=== Materials provided ===
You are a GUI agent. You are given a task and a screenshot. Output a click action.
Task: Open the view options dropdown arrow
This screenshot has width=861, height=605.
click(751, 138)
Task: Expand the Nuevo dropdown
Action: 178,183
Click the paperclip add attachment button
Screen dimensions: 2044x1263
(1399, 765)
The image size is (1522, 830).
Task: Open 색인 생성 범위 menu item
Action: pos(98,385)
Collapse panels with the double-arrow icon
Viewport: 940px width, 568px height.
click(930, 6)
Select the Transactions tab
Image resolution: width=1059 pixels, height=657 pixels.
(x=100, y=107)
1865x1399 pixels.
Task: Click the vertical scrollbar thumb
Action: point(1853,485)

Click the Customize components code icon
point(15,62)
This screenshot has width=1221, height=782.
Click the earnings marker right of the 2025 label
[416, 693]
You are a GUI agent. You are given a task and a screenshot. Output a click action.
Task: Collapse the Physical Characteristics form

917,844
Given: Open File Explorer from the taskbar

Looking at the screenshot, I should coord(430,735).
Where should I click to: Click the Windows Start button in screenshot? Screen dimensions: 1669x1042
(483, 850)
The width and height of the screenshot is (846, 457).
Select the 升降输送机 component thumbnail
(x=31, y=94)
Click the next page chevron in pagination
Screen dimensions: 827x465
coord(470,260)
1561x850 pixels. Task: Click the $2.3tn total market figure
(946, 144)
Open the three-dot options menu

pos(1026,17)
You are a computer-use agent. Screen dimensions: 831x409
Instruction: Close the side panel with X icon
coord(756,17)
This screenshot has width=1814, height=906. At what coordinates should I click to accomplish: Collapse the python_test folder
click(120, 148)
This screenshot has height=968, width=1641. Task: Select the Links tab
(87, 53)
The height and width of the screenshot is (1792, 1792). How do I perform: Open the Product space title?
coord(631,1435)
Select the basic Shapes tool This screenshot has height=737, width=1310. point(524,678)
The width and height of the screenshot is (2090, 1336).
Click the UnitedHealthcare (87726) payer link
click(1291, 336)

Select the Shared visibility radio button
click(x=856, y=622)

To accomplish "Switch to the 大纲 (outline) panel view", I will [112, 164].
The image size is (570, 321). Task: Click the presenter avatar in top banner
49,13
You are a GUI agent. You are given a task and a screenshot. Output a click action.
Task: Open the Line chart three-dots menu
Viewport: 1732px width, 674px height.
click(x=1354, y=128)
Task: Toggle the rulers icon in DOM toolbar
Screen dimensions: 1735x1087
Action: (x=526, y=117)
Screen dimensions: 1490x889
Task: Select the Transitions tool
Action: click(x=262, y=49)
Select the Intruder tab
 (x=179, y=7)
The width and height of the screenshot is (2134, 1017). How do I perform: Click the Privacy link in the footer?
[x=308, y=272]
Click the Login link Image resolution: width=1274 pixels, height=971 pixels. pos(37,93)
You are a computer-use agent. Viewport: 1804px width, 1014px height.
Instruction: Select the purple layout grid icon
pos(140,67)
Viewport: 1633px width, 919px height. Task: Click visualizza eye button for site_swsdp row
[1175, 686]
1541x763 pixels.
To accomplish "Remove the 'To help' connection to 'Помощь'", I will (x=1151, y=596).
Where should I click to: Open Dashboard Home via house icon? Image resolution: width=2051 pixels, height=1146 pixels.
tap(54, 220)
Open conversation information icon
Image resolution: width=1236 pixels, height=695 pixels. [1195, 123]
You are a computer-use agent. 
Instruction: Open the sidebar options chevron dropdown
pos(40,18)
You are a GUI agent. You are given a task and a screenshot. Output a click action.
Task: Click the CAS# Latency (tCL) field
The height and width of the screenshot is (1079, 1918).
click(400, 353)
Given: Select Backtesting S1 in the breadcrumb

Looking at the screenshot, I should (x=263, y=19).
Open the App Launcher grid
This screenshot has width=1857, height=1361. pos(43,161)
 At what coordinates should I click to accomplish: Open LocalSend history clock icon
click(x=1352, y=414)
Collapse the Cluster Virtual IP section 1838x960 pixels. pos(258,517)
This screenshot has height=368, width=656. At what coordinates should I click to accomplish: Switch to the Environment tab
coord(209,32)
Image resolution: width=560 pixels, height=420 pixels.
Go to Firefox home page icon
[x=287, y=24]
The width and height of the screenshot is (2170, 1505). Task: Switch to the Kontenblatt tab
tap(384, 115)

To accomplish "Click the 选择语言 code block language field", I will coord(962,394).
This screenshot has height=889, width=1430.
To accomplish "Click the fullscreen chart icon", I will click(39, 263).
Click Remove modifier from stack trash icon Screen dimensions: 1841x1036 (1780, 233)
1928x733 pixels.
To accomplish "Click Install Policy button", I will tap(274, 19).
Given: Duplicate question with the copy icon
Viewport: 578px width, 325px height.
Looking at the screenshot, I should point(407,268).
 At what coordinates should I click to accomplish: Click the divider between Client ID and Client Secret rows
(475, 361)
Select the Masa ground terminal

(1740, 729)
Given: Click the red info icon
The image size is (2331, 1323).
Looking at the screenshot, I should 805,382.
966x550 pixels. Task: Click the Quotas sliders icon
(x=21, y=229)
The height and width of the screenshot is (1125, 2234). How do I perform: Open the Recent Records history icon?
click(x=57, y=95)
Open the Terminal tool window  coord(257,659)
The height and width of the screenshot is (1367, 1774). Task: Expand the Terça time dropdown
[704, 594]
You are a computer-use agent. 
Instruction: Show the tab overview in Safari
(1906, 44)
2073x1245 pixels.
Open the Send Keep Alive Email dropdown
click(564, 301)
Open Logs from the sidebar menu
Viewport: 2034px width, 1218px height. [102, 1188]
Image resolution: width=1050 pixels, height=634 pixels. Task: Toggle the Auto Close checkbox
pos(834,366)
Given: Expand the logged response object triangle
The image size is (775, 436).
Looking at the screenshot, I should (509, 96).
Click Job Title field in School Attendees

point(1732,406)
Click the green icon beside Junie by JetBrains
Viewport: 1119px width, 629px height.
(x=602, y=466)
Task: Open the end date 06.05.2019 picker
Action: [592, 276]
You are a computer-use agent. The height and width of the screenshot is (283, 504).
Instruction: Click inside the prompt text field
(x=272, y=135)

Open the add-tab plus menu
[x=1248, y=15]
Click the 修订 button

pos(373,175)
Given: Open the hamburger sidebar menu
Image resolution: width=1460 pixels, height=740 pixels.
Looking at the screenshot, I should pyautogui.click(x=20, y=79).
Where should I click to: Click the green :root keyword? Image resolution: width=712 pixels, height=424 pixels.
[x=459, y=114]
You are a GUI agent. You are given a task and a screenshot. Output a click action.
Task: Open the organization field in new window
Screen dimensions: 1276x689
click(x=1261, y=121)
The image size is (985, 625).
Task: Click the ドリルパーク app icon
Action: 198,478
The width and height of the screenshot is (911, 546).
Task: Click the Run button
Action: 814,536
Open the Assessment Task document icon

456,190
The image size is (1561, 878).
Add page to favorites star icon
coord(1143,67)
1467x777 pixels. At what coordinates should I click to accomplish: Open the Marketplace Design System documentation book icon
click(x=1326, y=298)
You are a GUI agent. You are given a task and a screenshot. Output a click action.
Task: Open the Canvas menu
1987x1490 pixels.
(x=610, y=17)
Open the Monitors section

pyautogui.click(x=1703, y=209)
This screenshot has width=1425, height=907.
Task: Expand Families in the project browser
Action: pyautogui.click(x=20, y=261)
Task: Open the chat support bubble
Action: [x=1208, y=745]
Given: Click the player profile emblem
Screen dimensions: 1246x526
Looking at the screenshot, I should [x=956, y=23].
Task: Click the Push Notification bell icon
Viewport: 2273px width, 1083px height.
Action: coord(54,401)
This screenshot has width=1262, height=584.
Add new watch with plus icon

=== Problem to solve ===
Your task is to restate, word for word, only those lines above that fall between the line holding "Given: Click the player profile emblem" and the line holding "This screenshot has width=1262, height=584.", inclusive.

=== Response to this exercise ===
Given: Click the player profile emblem
Screen dimensions: 1246x526
Looking at the screenshot, I should [x=956, y=23].
Task: Click the Push Notification bell icon
Viewport: 2273px width, 1083px height.
Action: coord(54,401)
This screenshot has width=1262, height=584.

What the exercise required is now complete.